As for plans for the trout in the West Fork, I’ve spoken with the District Ranger team and they said the California Department of Fish & Wildlife is planning to soon relocate a number of trout from the West Fork to other areas of the San Gabriel river. They could not provide a lot of details.
HANDY MAP: The National Forest Service helps you to get oriented once you finally find Deep Creek. (Jim Burns)
UPDATE: Take Deep Creek off your fishing radar until the drought ends. You’ll find little water and few fish. Also, because this is a protected area, if the native fish die out, that will also be the end of this once beautiful water because it won’t be stocked. Don’t add to their stress by catching them.
Weather and fate are tied together.
Two winters ago, So. Cal. was literally awash in water, and so was Deep Creek, high in the mountains above San Bernardino. Those 18-plus inches helped to carry this once-cherry spot back to the near-top of many an anglers’ list. My last visit was May, 2011, which I chronicled here.
So wondering what our sub par rainfall for the year just ended (6.97 inches, June 30) did to the place, yesterday I jammed the hour and a half from my house to Lake Arrowhead, thinking that “lucky Monday” would apply, even in summer. Any fly fisher can tell you that Mondays are the best time to avoid all those other folks, some with waders on, lots without, who want to hike, swim, bike, laze, and generally cavort on our public lands. But sometimes that Monday luck runs out.
Sure enough, on a hot, windy gust the “whhhhiiiiinnnneeee” sound of a dirt bike engine greeted me, as I managed to find a parking spot among the dozen cars and one RV at the end of the road. It was just shy of noon as I rolled down the windows, ate a home-packed lunch, then — because I’m an optimist — inaugurated my new waders, even though the mercury was fast approaching 90 degrees F.
Thusly cocooned, I trudged past a nice grandfather and family, boots feeling way too big and clumsy for the heat. From his lawn chair in the shade, he looked me up and down, saying, “You think there’s enough water to catch a trout?” He quickly realized I was on my way in and didn’t have a clue. I grimaced, hoping he hadn’t just inadvertently given me one.
After spending about four hours systematically working my way around the semi-circle of water that surround the Splinters Cabin, down to the beginning of the canyon, all I can say is, unfortunately, Deep Creek’s done for the season.

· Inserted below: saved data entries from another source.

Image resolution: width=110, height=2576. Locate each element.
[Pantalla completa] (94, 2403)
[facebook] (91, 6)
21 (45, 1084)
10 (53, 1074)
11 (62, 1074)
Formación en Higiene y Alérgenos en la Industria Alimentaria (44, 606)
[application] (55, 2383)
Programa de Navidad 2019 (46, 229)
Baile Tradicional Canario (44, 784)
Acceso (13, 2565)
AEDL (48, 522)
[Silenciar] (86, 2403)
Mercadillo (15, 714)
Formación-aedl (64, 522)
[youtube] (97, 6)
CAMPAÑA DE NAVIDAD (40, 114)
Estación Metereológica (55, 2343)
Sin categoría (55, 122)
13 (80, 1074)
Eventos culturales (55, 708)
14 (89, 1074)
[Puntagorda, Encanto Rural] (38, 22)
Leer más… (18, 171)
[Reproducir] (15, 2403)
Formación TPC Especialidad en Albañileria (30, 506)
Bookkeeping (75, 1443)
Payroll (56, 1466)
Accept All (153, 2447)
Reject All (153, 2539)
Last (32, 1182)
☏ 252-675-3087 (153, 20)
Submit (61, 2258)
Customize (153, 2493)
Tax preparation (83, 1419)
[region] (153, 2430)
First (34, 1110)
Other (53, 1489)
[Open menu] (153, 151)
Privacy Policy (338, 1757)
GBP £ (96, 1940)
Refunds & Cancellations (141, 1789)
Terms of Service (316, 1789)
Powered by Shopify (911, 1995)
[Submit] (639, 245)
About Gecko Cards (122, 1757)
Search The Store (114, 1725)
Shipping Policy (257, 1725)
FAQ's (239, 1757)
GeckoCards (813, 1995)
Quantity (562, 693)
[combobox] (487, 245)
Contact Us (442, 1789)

The water is fishable, true, but the fish are few, small and not ready to believe your newly tied midge is anything but a bunch of wire and fixings. Also, true, that on the last hole I lost a nice fish because I forgot that a log has two sides, and I was on the wrong one. Equally true, I fished a 7-weight leader for the little guys, which he easily broke with the log’s help.
For the rest of this long, hot summer, if you are more of an optimist than I, a party of three young guys who I think had just escaped from a scene in “Sucker Punch” told me that they’d spotted large fish much deeper in the canyon. I was done after losing the only good fish of the day, and didn’t follow their advice. Instead, I stripped off the waders and had a great time splashing my bathing-suit way back to the car, almost as free as a child until “whhhhiiiiinnnneeee” again reached my ears on hot, gusts, while I panted my way over the last hill.
From dirt, to pock-marked asphalt, to the mountain-lip-hugging Highway 18, I couldn’t shake that eerie sound memory of straining machine, amplified by the wind. Then, suddenly, my fear realized, I saw plumes of smoke rising hundreds of feet from the distant San Bernardino valley. Scattered orange cones closed the 18. I stopped in front of a CHPS officer who told me how to thread my way onto the 138, to connect with the 15, then home. Tiny Arrowhead-adjacent Crestline was under a voluntary evacuation. Officials would later dub the brush fire, “the Panorama Fire,” which has burned 75 acres as I write and is still burning.
As Henry Wadsworth Longfellow reminded us long ago, “through woods and mountain passes, the winds, like anthems, roll.”